Open 304NotModified opened this issue 4 years ago • 3 comments

Installed product versions

  • Visual Studio: 2019 community
  • This extension: 2.5.7

Description

It would be great if static classes / methods are supported

Steps to recreate

Create tests for this class:

    public static class StaticClass
    {
        public static string MyMethod() => "test";
    }

Current behavior

Current code, the code won't compile because of new StaticClass

    [TestClass]
    public class StaticClassTests
    {
        [TestMethod]
        public void MyMethod_StateUnderTest_ExpectedBehavior()
        {
            // Arrange
            var staticClass = new StaticClass();

            // Act
            var result = staticClass.MyMethod();

            // Assert
            Assert.Fail();
        }
    }

Expected behavior

for static methods, no need for new StaticClass


    [TestClass]
    public class StaticClassTests
    {
        [TestMethod]
        public void MyMethod_StateUnderTest_ExpectedBehavior()
        {
            // Arrange
            
            // Act
            var result = StaticClass.MyMethod();

            // Assert
            Assert.Fail();
        }
    }

304NotModified avatar Sep 25 '21 20:09 304NotModified

FWIW, I implemented support for this in my extension. It's a bit different to the boilerplate generator, in that it's nowhere near as customisable but supports a bunch of extra stuff. Just thought it was worth mentioning, as maybe someone who wants to implement it for this extension can get inspired by the code I wrote 👍

mattwhitfield avatar Feb 09 '22 20:02 mattwhitfield

still after 3.5 years this is not yet fixed / implemented...

ValeriuZabulica-Exprs avatar Feb 27 '24 09:02 ValeriuZabulica-Exprs

I actually haven't used this myself since 2017, which is nearly the entire life of the project. Since nobody pays me, I work on features that inspire me, and mocking static classes doesn't really do that. They are hard to test, which is why I use DI and created a tool to help set up mocks for constructor DI classes.
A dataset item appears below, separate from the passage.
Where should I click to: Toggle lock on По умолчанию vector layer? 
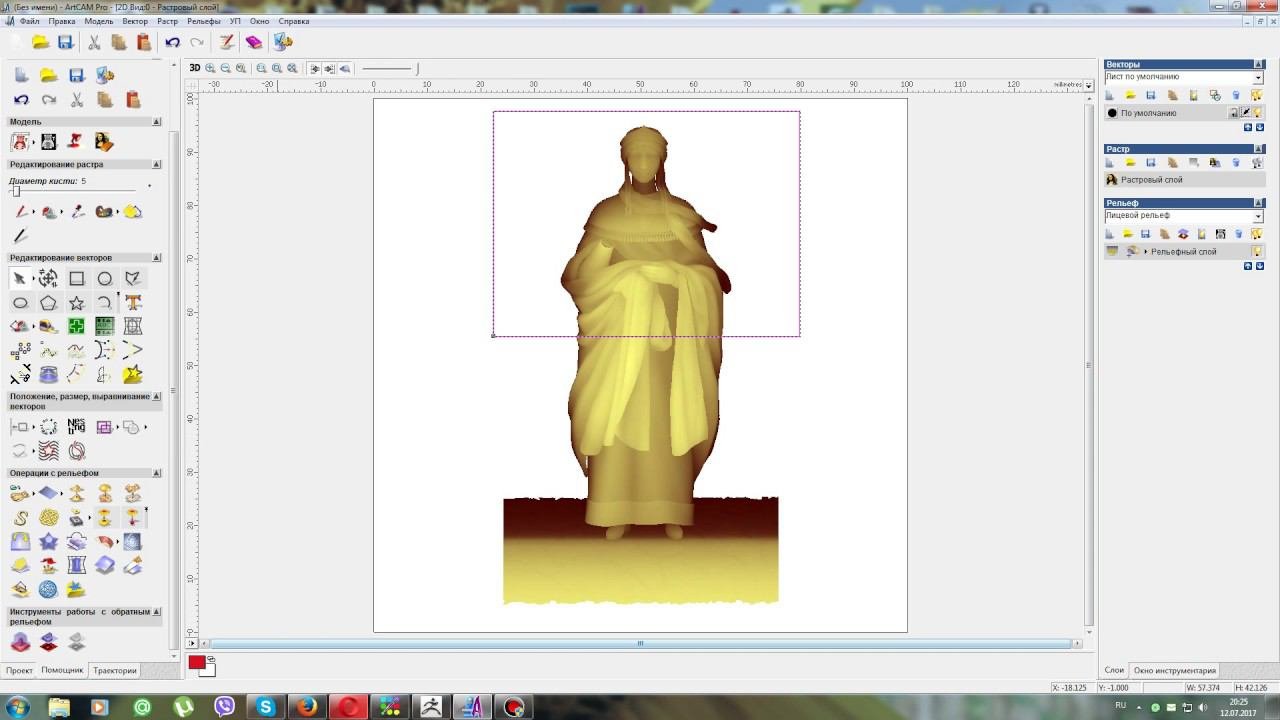[1234, 113]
But I understand other people program in different ways and may find other features useful. I have taken a fair number of pull requests that have added nice features and would happily work with you to integrate your own PR, and even give you some code pointers to get started.

Listening to people try to shame me for not implementing their favored feature does not inspire me to do the work.